Jimmy Stewart went on to bring more characters to life in films such as Spirit of St. Louis, Bell Book and Candle, Anatomy of a Murder, How the West was Won, and Shenandoah, among many others. He won one Oscar for Best Actor for The Philadelphia Story, and after fifty years of acting won an honorary Oscar in 1985 for the body of his work. Among male actors his work is unsurpassed. This can only be fully appreciated by seeing the gamut of his work over that period. But Vertigo is not a bad place to start - or to end up.

9 comments:

News from Suz said...

Thank you Christian for this insightful article!

Christian Esquevin said...

Thanks Suz. And you know how wonderful those Edith Head costumes were in the Hitchcock movies.

KimWilson said...

Great profile of a truly gifted American acting icon.

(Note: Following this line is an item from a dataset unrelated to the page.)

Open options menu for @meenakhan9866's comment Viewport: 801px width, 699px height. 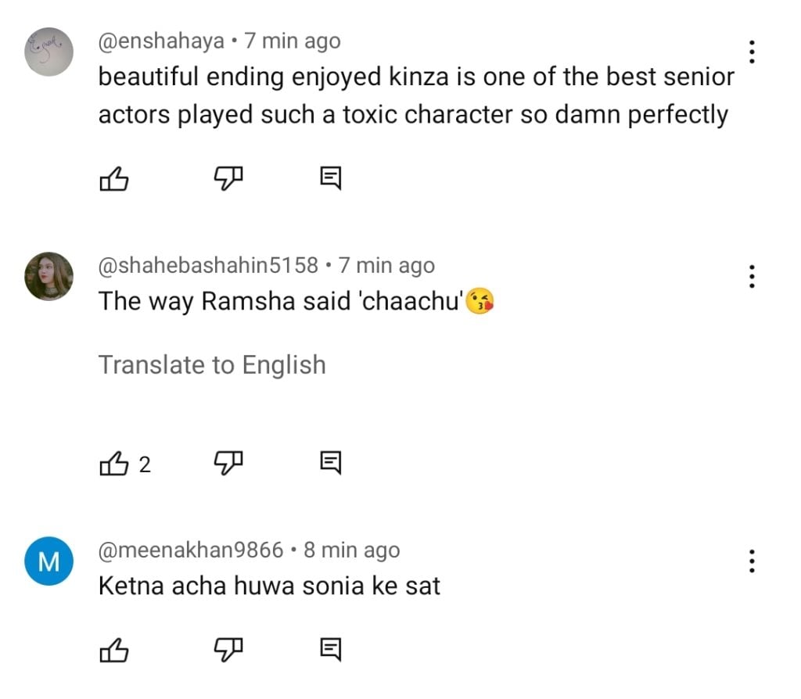click(x=752, y=561)
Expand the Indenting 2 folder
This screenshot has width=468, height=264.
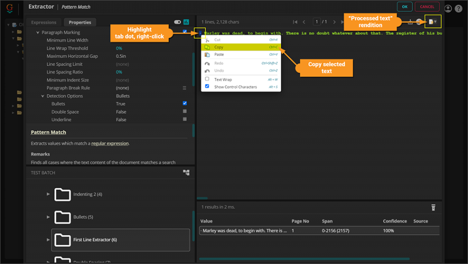pyautogui.click(x=48, y=194)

Christian Esquevin said...

Thanks KimWilson - his acting is always perfect for the role yet always pure Jimmy Stewart.

Caftan Woman said...

Local PBS ran a tribute to "The Mike Douglas Show" a couple of years ago and an associate producer of the talk show commented, with teary eyes, that he wishes everyone had had the chance to meet frequent guest star Jimmy Stewart. Somehow, through his movies, we all feel that we have met him.

I very much enjoyed your article.

The Lady Eve said...

Christian, A very thorough and thoughtful review of Jimmy Stewart's career. I tend to prefer his more shaded performances but his range - obviously - was much greater than it may seem on the surface. It was a bit of a revelation to me the first time I saw him in "After the Thin Man" - as the murderer! I was so accustomed to him in endearing, heroic roles that I couldn't imagine he'd ever played a killer...and was completely believable in the role.

Christian Esquevin said...

Caftan Woman and Lady Eve - I agree. He had that quality of genuiness that showed through in his personality and his screen persona. He always seemed believable in his roles. But luckily for us, I think, his work was done before movies were big on having some of their stars transform themselves physically and psychologically to play a part. I couldn't stand to see Stewart in that kind of movie.

FlickChick said...

Christian, what a lovely post. Jimmy is an old crush of mine, and though I love Vertigo and Rear Window beyond words, my favorite Jimmy Stewart film is The Shop Around the Corner. He is mucho sexy and just so gosh-darned masculine I can barely stand it!

The Lady Eve said...

I'm back to chime in with ChickFlick on James Stewart in "The Shop Around the Corner" - what a wonderfully nuanced performance it is, one of his very best and one of my favorites.